While you may have been looking forward to this year’s market, you are not the only one. Area vendors (within 150 miles of Shreveport) have been preparing their goods for sale – sales they desperately need.
“We have 75 vendors who have been waiting to get out there and see their regular customers,” Gentry said. “This is their way of life. This is how they make a living. We definitely want to support them and support the community as a healthy way of living.”
In addition to fruits, vegetables and meats, you will be able to take home eggs, cheese, honey, jams, jellies, breads, salsa, fudges, nuts, candies, baked goods, plants, flowers, and — new this year — elderberries.
You can also pick up a hot food plate to take home (remember, no seating provided). Gentry said there will be shrimp and grits bowls, fried green tomatoes, barbecue, tamales and vegan sushi.
And if you have SNAP food stamps or Senior Nutrition Program vouchers, you can use those to pay for what you buy at the market. Gentry says that is especially important this year, with so many people unemployed.
“A lot of people think, ‘Oh, the Farmers’ Market is so expensive,’” Gentry said. “But we have ways to help our community stay healthy by accepting the food stamps.”
Across the river – in the Pierre Bossier Mall parking lot at 2950 East Texas Street — the Bossier City Farmers Market has been up and running since April 28. In the first three weeks, it was a “drive-thru” market. You stayed in your car, let a vendor know when you saw something you wanted, and the vendor would bring it to you. Now, because some public gathering restrictions have been relaxed, the market looks more like what you are used to.
More like, but not exactly like. “The vendors will continue to wear masks,” said Chris Graham, the market’s manager. “We will have our walkways and pathways wider, so our customers and everyone can stay six feet apart. We will have more space between vendor booths and things like that, so everybody has an opportunity to practice social distancing. We will also have several outdoor hand-washing stations throughout the market, so customers, if they wish, and vendors can wash their hands to keep them as clean as possible.”
Graham said 1,000 cars came through on opening day, with close to 700 cars the following two weekends.
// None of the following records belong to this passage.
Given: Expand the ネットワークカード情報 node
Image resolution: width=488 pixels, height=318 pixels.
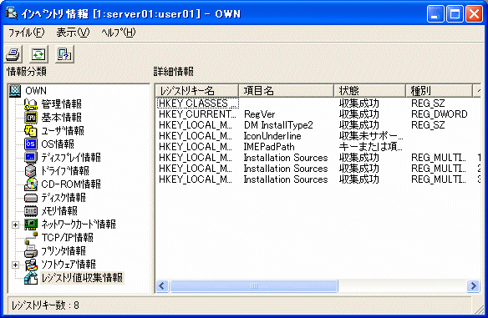Looking at the screenshot, I should tap(15, 225).
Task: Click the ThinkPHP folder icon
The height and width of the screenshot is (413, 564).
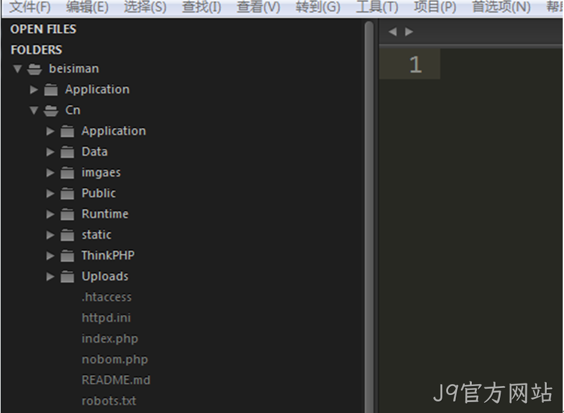Action: [67, 255]
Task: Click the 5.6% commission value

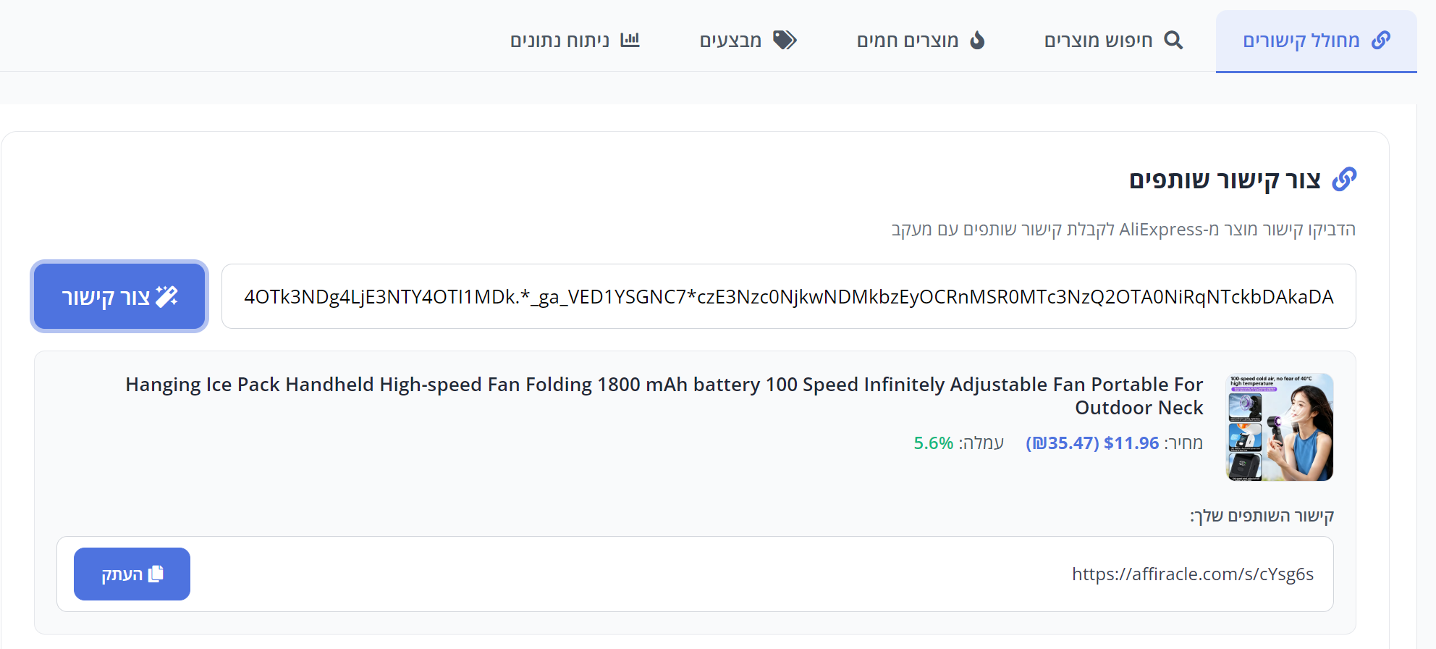Action: 934,443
He expects bigger crowds — and more vendors — as the market season continues.
Those vendors are selling fresh fruits and seasonal vegetables, honey, jams, jellies, baked goods, breads, pies, cookies and handmade soap. All are grown, or made, within 100 miles of Bossier City.
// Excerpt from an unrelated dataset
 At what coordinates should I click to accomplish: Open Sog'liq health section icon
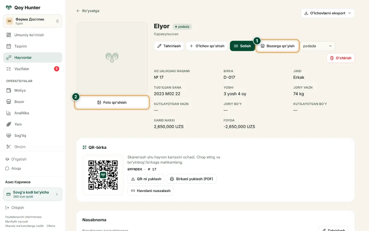(9, 136)

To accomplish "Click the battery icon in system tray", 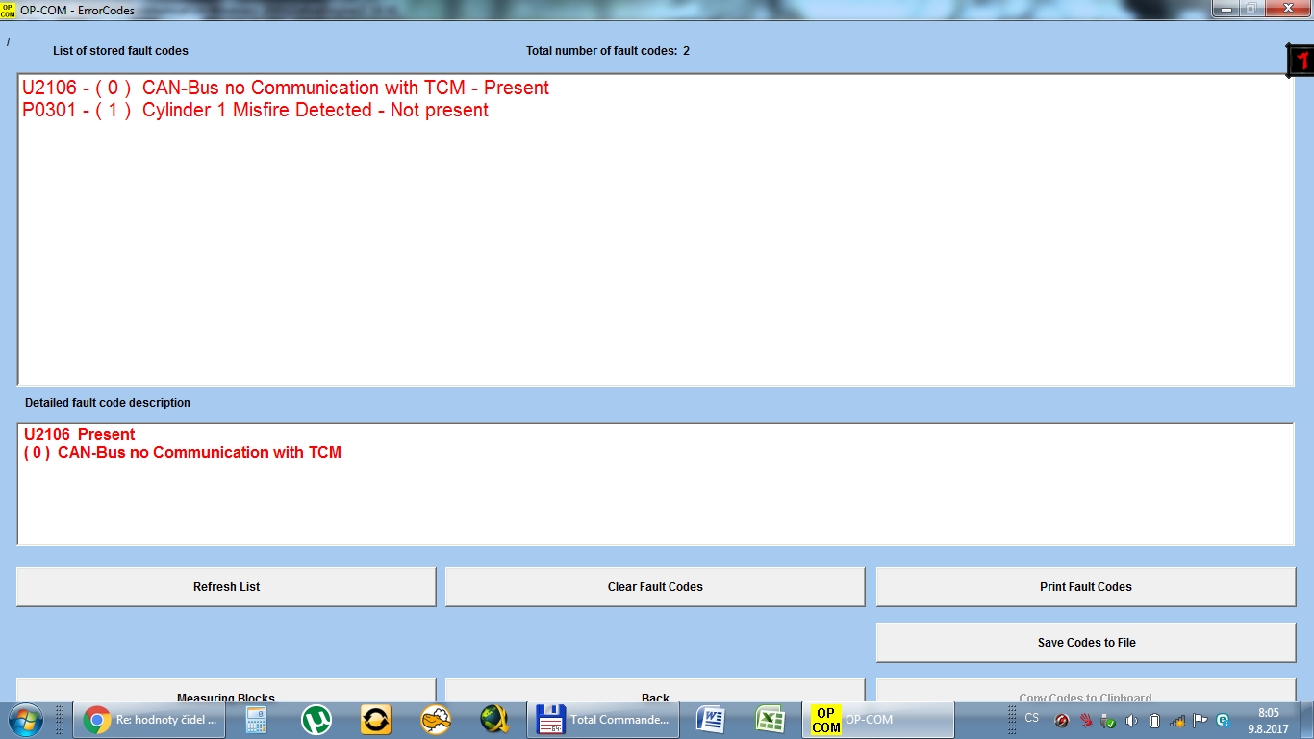I will (x=1154, y=720).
Parking and admission are free at both the Shreveport and Bossier City markets.
For more information on the Shreveport Farmers’ Market, you may visit www.redriverrevel.com/shreveport-farmers-market.
For more information on the Bossier City Farmers Market, you may visit www.BossierCityFarmersMarket.com.
James Anderson of Anderson’s Produce & Plant Farm is ready for market. Anderson provides a large variety of locally grown produce, including peaches, tomatoes, squash and many other vine-ripened offerings.
Jeff Lynn of the Lynn Family Farm in Cavett (just outside of Belcher), La., farms 15 acres of produce and vegetables for market. They also have much larger acreage where they produce only corn.
Courtney McCurry Sr. of McCurry Produce in Jefferson, Texas, will return to market this year with his always in-demand selection of fruits, vegetables and jam.